THOMAS HARVEY: People are arrested and thrown into a cage. They're told by their jailer that they owe a certain dollar amount. Say it's $300. They ask you for the money. And if you can't pay it, they sometimes release you three days later, after they reduce the dollar amount. They negotiate with you, haggle with you until they find a squeal point where you can make bail and let you out. They don't take them before a judge. They're not given a lawyer. They are negotiating their bond with the person who has the keys to the jailhouse door.
CORNISH: Tell us about your lead plaintiff.
HARVEY: Quinton Thomas - 28-year-old guy. He's been working in St. Louis as a driver. He had an unpaid traffic ticket. He was arrested on that ticket, lost his driver's license. He lost his job. His whole life has been devastated. He's never had a misdemeanor offense. He's never had a felony offense. His only contact with the legal system is as a result of traffic violations.
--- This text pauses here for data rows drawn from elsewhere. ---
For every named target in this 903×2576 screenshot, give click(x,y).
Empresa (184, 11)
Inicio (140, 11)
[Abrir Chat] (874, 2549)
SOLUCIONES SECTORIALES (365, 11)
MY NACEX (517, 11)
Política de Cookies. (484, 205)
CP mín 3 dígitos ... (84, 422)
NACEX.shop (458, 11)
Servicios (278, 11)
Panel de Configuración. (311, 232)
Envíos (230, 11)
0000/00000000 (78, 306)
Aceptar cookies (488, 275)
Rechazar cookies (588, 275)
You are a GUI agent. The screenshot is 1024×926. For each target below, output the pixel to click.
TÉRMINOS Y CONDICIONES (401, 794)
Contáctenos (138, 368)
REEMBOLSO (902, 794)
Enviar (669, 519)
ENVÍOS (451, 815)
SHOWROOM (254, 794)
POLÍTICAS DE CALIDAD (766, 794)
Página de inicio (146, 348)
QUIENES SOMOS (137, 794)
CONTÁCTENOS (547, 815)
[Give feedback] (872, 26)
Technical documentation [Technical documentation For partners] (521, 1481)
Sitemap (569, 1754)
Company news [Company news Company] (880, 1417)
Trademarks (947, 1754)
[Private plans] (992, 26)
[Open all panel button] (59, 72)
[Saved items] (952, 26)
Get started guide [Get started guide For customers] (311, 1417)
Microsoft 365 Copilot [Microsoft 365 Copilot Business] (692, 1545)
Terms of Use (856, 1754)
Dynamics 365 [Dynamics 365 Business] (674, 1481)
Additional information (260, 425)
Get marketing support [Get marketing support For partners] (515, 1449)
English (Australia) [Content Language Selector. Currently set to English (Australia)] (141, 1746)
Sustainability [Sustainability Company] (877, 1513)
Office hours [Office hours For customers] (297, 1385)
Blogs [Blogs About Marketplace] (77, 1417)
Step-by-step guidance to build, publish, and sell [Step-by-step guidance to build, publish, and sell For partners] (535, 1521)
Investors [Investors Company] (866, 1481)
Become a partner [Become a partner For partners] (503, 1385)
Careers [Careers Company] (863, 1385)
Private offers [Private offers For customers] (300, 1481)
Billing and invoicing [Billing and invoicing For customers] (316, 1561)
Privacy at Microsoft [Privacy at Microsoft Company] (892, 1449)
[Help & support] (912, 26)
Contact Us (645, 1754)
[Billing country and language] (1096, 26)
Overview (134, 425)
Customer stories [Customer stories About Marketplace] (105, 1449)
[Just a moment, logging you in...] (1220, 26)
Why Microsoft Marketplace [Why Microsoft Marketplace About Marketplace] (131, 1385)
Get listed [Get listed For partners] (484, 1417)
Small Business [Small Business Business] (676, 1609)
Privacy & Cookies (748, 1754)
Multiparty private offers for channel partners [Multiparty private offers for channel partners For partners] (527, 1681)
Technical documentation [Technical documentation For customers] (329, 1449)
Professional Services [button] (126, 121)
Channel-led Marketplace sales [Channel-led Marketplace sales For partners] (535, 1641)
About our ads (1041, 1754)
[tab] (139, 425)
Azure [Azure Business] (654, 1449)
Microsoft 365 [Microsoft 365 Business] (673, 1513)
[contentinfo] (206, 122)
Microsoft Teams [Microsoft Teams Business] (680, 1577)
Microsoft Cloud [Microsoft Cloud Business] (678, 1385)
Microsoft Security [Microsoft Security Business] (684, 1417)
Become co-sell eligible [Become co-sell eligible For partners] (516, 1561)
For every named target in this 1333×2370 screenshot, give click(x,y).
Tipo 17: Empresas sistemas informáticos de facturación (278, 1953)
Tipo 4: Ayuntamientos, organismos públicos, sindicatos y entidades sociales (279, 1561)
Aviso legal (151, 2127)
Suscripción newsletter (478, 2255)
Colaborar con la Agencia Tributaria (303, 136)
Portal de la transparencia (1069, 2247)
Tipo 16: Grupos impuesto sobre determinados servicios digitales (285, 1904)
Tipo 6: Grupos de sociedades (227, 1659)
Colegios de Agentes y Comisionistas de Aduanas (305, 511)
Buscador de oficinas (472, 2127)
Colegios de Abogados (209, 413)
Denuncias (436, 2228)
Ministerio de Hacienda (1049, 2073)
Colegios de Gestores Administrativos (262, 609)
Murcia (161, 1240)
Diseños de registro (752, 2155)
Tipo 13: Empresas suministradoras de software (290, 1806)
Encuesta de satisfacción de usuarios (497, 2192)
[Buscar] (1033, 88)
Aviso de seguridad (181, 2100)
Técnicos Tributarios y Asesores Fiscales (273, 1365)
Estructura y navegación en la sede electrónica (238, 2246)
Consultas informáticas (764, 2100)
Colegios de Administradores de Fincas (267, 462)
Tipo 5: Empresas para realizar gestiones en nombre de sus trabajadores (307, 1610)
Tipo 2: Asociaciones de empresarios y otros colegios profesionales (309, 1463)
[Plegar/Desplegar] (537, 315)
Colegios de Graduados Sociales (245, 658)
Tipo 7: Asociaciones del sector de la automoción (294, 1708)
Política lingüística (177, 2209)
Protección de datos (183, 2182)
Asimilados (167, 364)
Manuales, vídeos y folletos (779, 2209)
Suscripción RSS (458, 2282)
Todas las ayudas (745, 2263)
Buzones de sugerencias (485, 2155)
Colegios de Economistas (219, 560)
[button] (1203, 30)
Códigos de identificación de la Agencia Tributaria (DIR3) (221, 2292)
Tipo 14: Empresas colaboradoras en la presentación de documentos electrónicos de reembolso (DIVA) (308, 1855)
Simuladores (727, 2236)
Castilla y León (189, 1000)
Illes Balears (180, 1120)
CORNISH: Last month, the community of Jennings nearby settled a similar suit. And they've since made some changes to their municipal court system. Can you describe what those changes look like and whether it could be a blueprint for other places? Like, what would be an ideal situation?
HARVEY: Absolutely. The city of Jennings should be commended for the work that they did. When we filed our lawsuit, they immediately entered into negotiations to settle the suit. Within seven months, we'd reached an agreement for them to change, in wholesale fashion, the practices and procedures in their municipal court. So they no longer issue warrants for people who failed to pay in their court.
The step to issuing a warrant for the failure to appear is now a four-step process, which includes a phone call to the person, a letter to the person. The practice previously was to assess a fine regardless of a person's income and then put that person on a payment docket. If they were unable to make the payment in full, they had to come back every month and explain to the judge why they didn't have their full payment.
Now, Jennings assesses the fine, includes an analysis of whether or not the person has the ability to pay, offers a possibility of reducing the fines if the person is indigent, also offers the availability of community service and, furthermore, gives people six months to complete either full payment or community service.
CORNISH: These suits are in Missouri communities, but reporting here at NPR has found that, since the recession, 48 states have increased criminal and civil court fees, that people are being charged for all kinds of things, whether it's their public defender or just room and board for jail. How difficult is it for advocates such as yourself to basically reverse a trend?
HARVEY: Here's the bottom line - if you - if we take the people who are imposing these fines and issuing these citations at face value, take them in good faith that what they're really concerned about is public safety, they're make - it doesn't make any sense to fine an indigent person in order to get them to come into compliance with the law. They are literally unable to comply with the law. So adding additional fines on their already-impoverished situation doesn't do anything to increase public safety. If anything, it decreases public safety because you have a complete erosion of trust between communities of color and law enforcement.
CORNISH: Thomas Harvey is executive director of Arch City Defenders. Thank you for speaking with us.
HARVEY: Thank you.
CORNISH: And NPR attempted to reach out to the 13 cities being sued. Some did not respond to us. Those that did refused to comment.